Он и вправду обезумел, прыгая через промоины и перескакивая по оврингам. Ему хотелось дотянуться до мулл. Даже первые удары выстрелов из-за глиняных стен и взвизги пуль не отрезвили Баба-Калана. Бандиты не удержались, потеряли хладнокровие, выдали себя. Что им мог сделать один красноармеец, пусть с винтовкой, пусть великан?

Они стреляли в бегущего и размахивающего винтовкой человека и... промахивались. Пули хлестали по мертвой серо-желтой колючке. Фонтанчики песка вздымались там и сям, по степным склонам холмов, но далеко еще от Баба-Калана. Но они могли и пристреляться.

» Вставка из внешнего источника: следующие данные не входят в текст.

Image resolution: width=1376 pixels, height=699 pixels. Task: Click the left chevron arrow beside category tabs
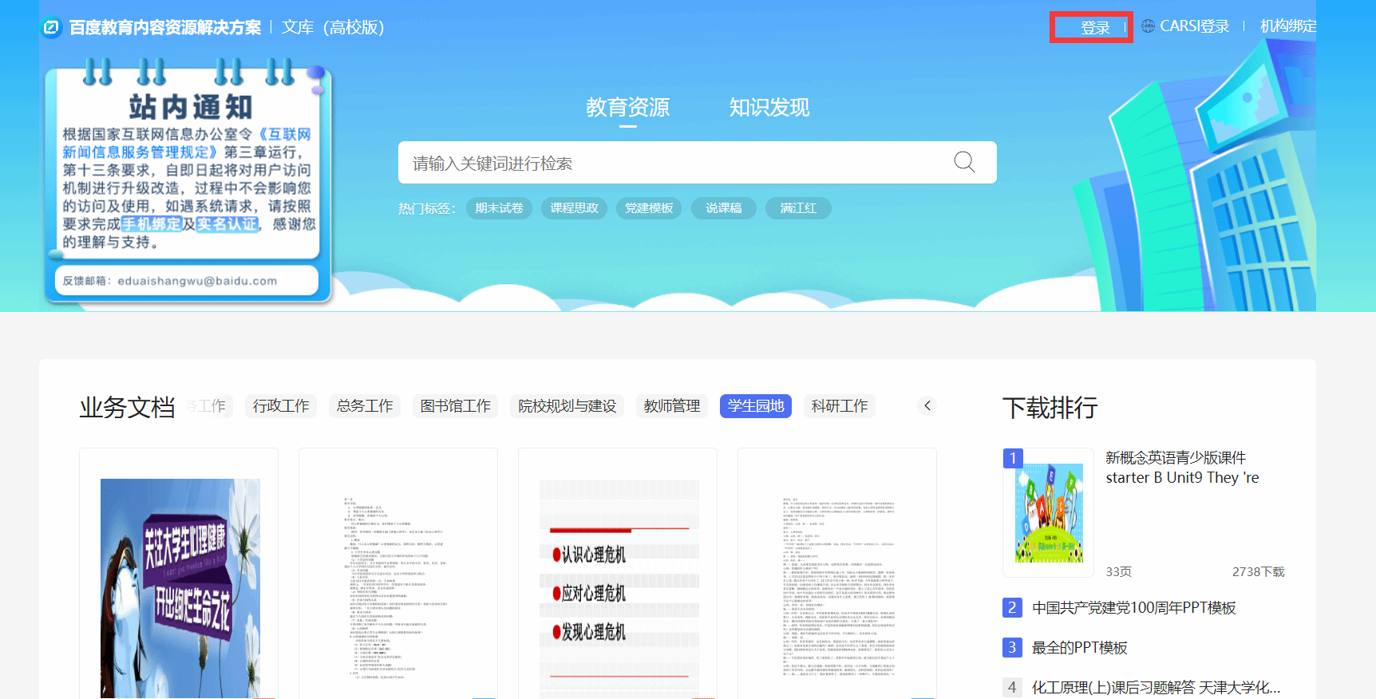927,405
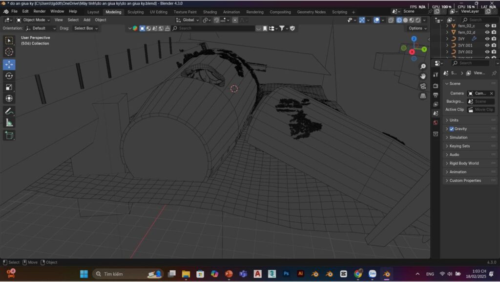
Task: Open the Select Box drag dropdown
Action: [85, 28]
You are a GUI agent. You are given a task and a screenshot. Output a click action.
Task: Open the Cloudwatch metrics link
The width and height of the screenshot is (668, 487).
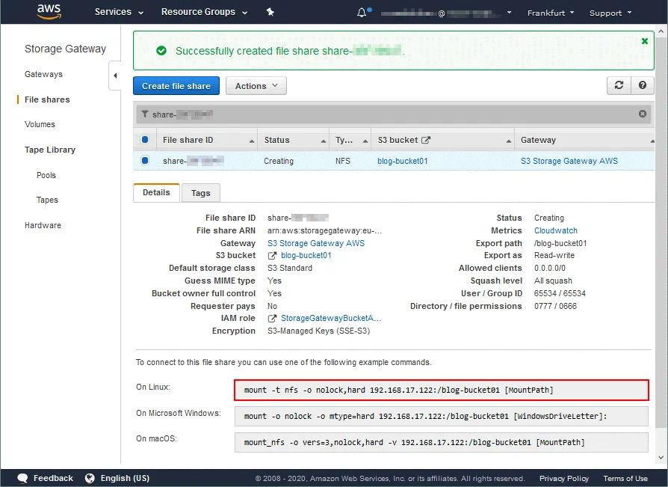coord(555,230)
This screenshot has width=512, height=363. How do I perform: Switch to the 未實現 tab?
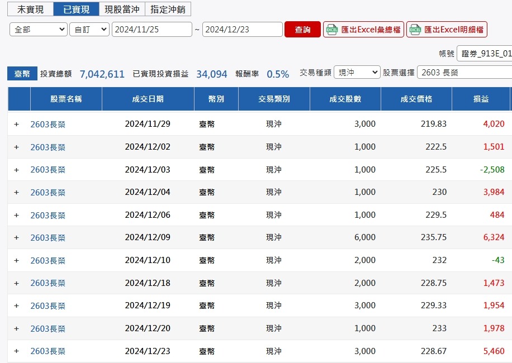click(x=30, y=9)
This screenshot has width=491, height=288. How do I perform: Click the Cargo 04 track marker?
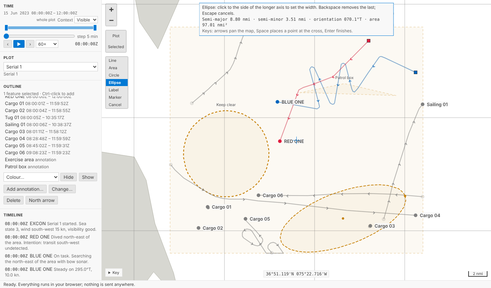pyautogui.click(x=416, y=215)
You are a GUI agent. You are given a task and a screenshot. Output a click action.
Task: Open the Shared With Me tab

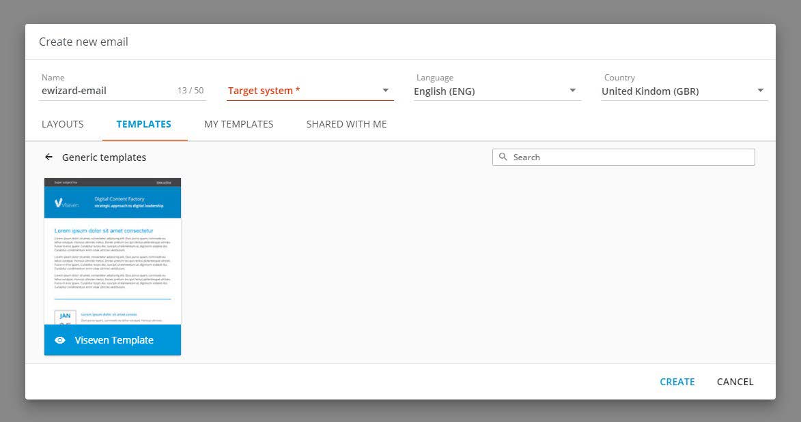tap(346, 124)
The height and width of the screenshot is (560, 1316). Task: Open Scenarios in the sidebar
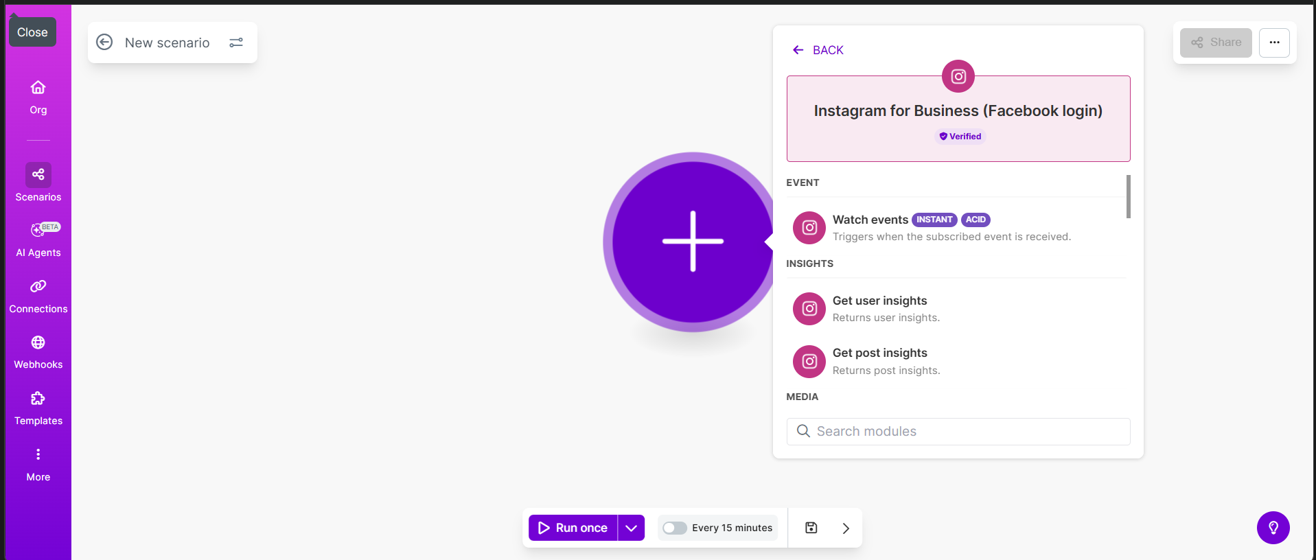(38, 176)
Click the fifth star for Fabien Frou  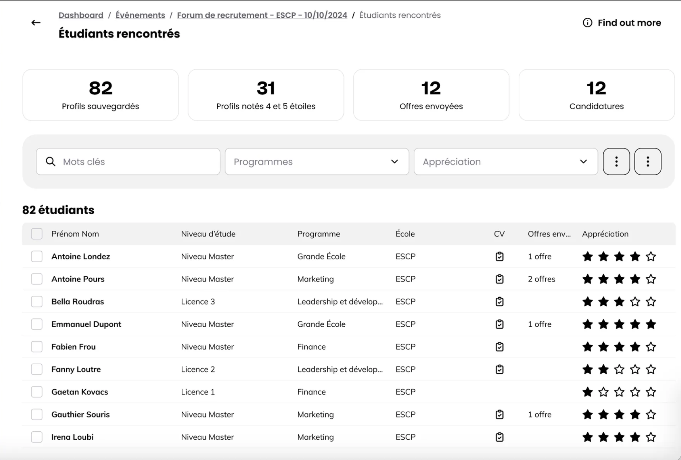point(651,347)
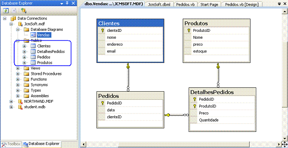Click the PedidoID key icon in DetalhesPedidos

pos(195,99)
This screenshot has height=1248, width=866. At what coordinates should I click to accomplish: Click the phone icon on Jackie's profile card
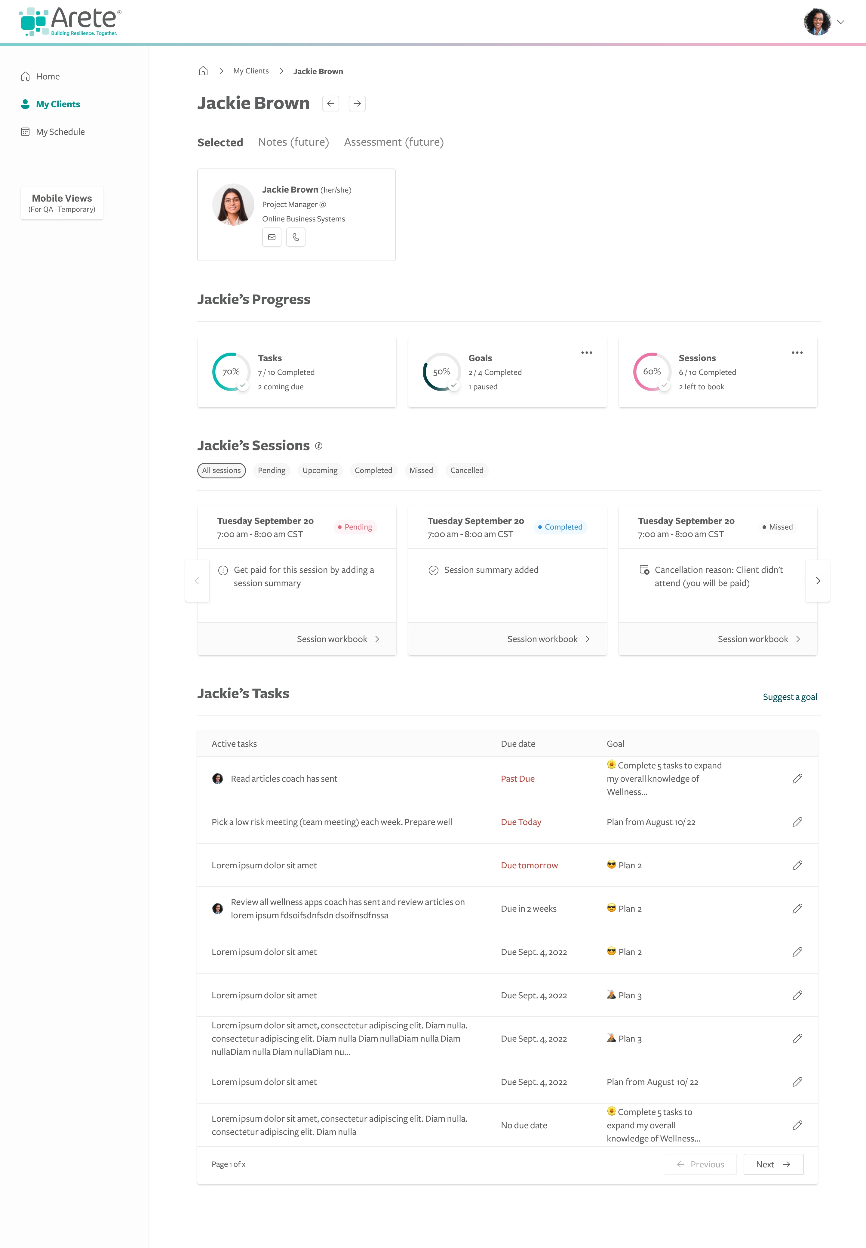coord(296,237)
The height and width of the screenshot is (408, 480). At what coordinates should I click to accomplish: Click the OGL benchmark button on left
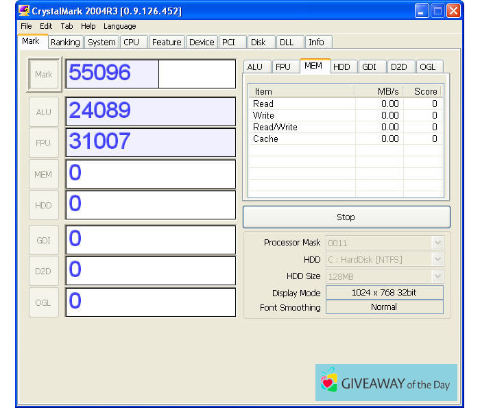(x=43, y=302)
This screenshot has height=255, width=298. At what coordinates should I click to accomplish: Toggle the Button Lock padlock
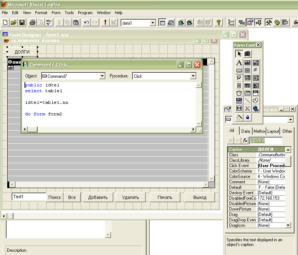tap(247, 117)
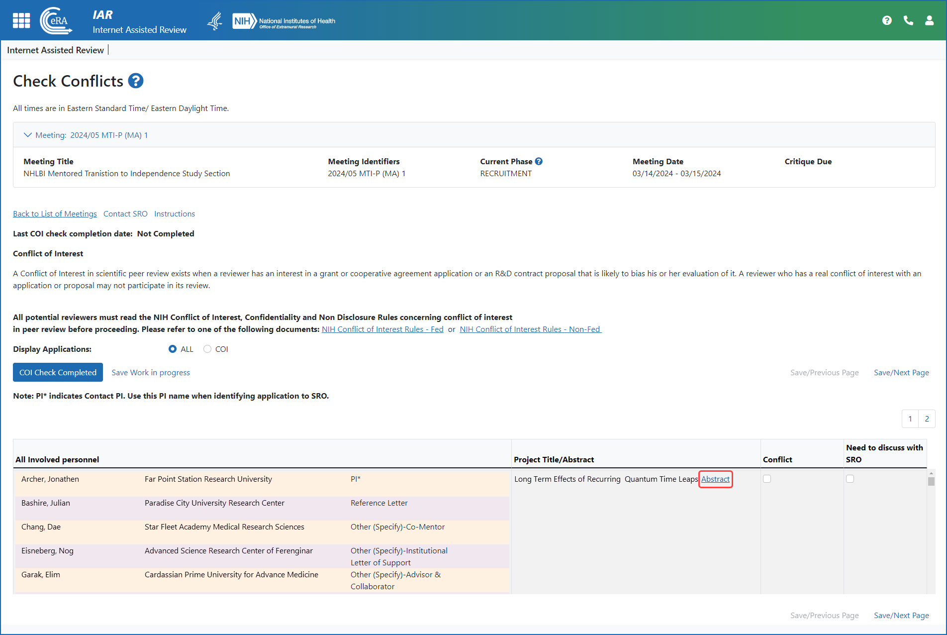Click the NIH logo in header

(x=284, y=21)
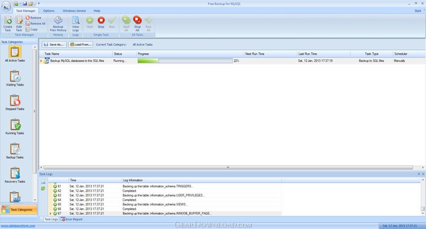Open View Logs in the ribbon
This screenshot has height=229, width=426.
[76, 23]
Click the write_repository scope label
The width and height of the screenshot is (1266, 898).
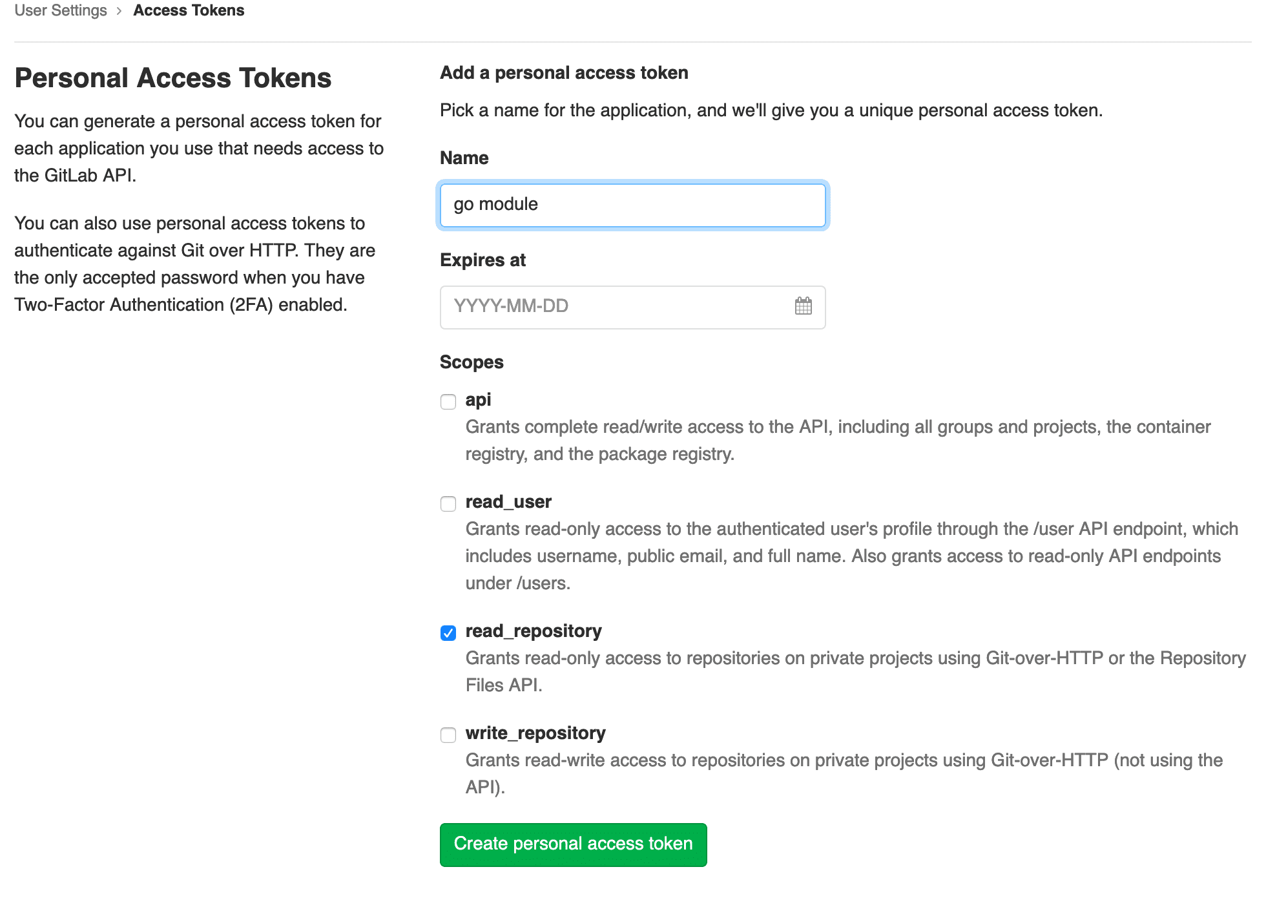click(535, 733)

— Слушать команду! Ложись! По домам кишлака огонь! — скомандовал комиссар.

Грохнул дружный залп.

Баба-Калан остановился. Он опомнился. Понурившись, неторопясь, он пошел обратно, утирая лицо тыльной стороной ладони и хрипло дыша. На потном лбу веревками вздулись вены. Баба-Калан раскаивался: стоило ли ему выходить из терпения — и он впадал в ярость, неподобающую для опытного, умудренного опытом воина-горца.

А тут еще комиссар хлестал:

— Дурак! Идиот! Пристрелят как куропатку. Один полез на банду. Показать себя захотел: «И трус от стыда грозит тигру...»

— Одно хорошо... Глупый, а врага показал. Басмачи теперь проявили себя, — заметил рязанец. — Теперь знаем, где прячутся.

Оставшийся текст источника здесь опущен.